O embate ganhou novo capítulo em 12 de maio, quando a companhia informou ter tomado conhecimento de decisão liminar em ação cautelar pré-arbitral movida por Jatahy, ex-CEO do Grupo Soma e atual Chief Brand Officer da marca Reserva. A medida, que tramita em segredo de Justiça, congela qualquer mudança estrutural na unidade de moda masculina até a análise de mérito, mantendo a configuração societária vigente em 22 de abril.

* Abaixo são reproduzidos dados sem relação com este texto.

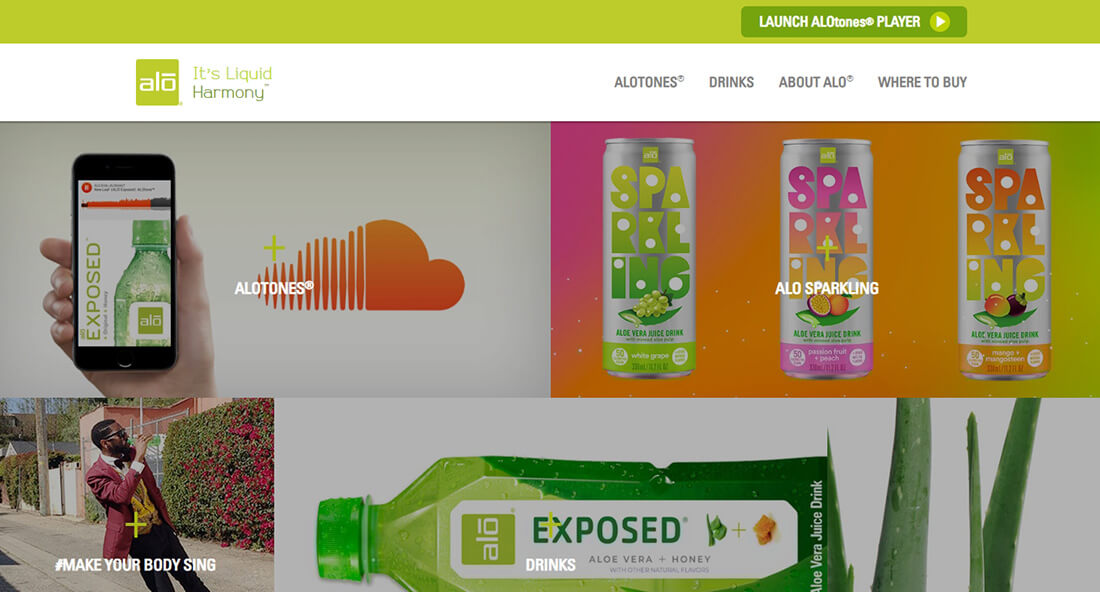Launch the ALOtones Player button
The image size is (1100, 592).
(854, 22)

O conflito remonta à fusão entre Arezzo e Grupo Soma, concluída no fim de 2025 e que originou a Azzas 2154. Visando sinergias, Birman, agora CEO da companhia combinada, anunciou a separação operacional: marcas femininas sob sua alçada e divisão masculina subordinada a Jatahy. Contudo, a integração da Reserva – que já gerava economias estimadas em R$ 200 milhões anuais – seria revertida pela nova reestruturação, motivando o recurso judicial apresentado pelo executivo fluminense.

Repercussão no mercado e avaliação do Citi

Na sessão de 13 de maio, os papéis AZZA3 registraram variação marginal, refletindo o cenário descrito pelo Citi. O banco calcula que a ação negocia a 7,0 vezes o lucro estimado para 2026 (P/L 2026E), múltiplo considerado compatível com o risco percebido de governança. Para os analistas, “possíveis novos ruídos noticiosos podem prolongar o viés neutro”, restringindo a amplitude de preços até que haja resolução definitiva entre os controladores.

Em relatório aos clientes, o Citi destaca que o mercado já embute prêmio de risco relacionado ao histórico de choques culturais entre as gestões de Arezzo e Soma. Ainda assim, o banco menciona dois gatilhos capazes de reprecificar o ativo:

  • Sentença arbitral ou acordo extrajudicial que confirme a continuidade do plano de integração e estabilize a diretoria.
  • Revisão de guidance operacional, caso a liminar inviabilize as sinergias projetadas para 2026.

Enquanto tais eventos não ocorrem, o Citi mantém recomendação neutra e não altera projeções financeiras.

Impacto operacional da liminar

A manutenção de status quo determinada pela Justiça assegura a Jatahy o comando provisório das duas unidades de vestuário masculino. Na prática, a figura executiva centraliza decisões de marketing, design e cadeia de suprimentos, reduzindo a exposição a sobreposições de custos até que o processo arbitral siga seu curso.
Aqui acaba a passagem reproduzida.